Top of Data listing
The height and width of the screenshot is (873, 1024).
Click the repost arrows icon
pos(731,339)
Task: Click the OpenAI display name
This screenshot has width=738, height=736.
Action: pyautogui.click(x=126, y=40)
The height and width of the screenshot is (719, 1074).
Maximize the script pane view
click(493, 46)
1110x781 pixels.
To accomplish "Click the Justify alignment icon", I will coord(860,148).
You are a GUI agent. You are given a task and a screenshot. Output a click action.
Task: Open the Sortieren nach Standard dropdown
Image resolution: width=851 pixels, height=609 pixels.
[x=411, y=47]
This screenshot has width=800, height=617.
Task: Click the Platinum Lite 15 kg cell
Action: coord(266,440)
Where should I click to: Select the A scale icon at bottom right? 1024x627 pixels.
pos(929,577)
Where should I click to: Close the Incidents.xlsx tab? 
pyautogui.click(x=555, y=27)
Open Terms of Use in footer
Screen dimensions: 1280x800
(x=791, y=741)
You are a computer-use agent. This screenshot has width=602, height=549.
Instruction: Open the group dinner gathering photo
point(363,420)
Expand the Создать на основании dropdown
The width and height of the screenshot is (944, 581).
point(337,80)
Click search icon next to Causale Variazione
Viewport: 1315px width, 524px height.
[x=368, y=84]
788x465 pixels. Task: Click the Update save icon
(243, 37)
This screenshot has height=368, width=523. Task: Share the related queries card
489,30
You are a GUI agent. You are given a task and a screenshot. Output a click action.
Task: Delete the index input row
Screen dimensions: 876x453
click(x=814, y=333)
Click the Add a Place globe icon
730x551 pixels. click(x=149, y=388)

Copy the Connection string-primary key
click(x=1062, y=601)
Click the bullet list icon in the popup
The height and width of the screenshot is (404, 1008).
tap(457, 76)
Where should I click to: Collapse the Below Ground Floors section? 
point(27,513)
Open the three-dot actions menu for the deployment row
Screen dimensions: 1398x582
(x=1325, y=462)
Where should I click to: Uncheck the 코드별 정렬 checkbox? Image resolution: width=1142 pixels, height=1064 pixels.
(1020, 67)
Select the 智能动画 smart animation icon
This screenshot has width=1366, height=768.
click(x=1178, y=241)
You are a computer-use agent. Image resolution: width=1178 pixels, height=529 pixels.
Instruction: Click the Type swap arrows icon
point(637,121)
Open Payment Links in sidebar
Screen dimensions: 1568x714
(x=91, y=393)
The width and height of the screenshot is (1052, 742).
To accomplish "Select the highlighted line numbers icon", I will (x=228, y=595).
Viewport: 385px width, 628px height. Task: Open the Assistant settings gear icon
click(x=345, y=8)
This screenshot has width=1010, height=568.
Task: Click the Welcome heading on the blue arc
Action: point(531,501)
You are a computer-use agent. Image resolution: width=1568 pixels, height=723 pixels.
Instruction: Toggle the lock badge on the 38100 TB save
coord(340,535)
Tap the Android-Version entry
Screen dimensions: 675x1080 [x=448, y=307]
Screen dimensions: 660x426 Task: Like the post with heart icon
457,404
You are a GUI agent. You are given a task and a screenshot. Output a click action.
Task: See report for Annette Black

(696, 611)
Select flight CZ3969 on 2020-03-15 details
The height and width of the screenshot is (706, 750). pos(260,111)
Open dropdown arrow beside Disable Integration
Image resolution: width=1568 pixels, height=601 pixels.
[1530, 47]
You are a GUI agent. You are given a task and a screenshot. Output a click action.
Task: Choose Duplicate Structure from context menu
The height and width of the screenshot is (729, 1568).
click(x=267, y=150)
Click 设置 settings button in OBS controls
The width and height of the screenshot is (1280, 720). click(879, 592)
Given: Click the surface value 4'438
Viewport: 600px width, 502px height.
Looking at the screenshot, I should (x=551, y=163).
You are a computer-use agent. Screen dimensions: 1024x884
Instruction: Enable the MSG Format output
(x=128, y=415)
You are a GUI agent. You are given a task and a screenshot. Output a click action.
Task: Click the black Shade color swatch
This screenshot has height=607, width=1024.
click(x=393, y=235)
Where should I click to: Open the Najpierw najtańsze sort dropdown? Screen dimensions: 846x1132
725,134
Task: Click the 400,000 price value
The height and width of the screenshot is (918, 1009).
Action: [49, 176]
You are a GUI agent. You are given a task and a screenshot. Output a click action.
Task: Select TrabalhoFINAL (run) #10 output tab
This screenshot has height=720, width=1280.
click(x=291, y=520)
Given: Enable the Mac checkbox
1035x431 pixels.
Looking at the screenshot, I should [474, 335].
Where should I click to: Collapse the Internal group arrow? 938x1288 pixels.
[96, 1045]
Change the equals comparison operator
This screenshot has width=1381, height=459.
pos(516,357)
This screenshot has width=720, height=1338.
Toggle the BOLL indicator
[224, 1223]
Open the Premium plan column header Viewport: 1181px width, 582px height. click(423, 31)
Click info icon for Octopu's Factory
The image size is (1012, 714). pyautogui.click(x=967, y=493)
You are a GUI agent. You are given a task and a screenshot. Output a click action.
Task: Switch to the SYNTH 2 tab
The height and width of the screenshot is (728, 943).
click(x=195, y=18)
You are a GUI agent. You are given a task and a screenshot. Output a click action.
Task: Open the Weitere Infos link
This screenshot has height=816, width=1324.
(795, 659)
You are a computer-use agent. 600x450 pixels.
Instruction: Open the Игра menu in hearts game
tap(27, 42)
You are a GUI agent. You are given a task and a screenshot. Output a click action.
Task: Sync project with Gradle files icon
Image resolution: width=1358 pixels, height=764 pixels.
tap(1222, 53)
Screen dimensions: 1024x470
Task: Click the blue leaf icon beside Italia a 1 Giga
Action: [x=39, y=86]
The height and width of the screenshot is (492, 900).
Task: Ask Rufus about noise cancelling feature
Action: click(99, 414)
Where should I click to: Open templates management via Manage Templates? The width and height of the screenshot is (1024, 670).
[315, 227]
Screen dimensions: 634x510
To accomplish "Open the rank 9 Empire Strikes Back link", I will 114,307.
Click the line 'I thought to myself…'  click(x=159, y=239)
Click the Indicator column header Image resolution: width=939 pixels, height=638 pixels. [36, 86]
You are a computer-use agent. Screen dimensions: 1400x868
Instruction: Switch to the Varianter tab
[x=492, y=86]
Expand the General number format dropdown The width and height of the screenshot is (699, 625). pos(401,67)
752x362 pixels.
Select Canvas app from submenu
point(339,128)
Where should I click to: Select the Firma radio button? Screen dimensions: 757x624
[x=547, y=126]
Bottom of Data listing
▶ _Action item_
Starting with the first line of the records, repeat every line up to and including the one containing "Open Terms of Use in footer", and nothing else.

▶ _Response_
The height and width of the screenshot is (873, 1024).
Click the repost arrows icon
pos(731,339)
Task: Click the OpenAI display name
This screenshot has width=738, height=736.
Action: pyautogui.click(x=126, y=40)
The height and width of the screenshot is (719, 1074).
Maximize the script pane view
click(493, 46)
1110x781 pixels.
To accomplish "Click the Justify alignment icon", I will coord(860,148).
You are a GUI agent. You are given a task and a screenshot. Output a click action.
Task: Open the Sortieren nach Standard dropdown
Image resolution: width=851 pixels, height=609 pixels.
[x=411, y=47]
This screenshot has width=800, height=617.
Task: Click the Platinum Lite 15 kg cell
Action: coord(266,440)
Where should I click to: Select the A scale icon at bottom right? 1024x627 pixels.
pos(929,577)
Where should I click to: Close the Incidents.xlsx tab? 
pyautogui.click(x=555, y=27)
Open Terms of Use in footer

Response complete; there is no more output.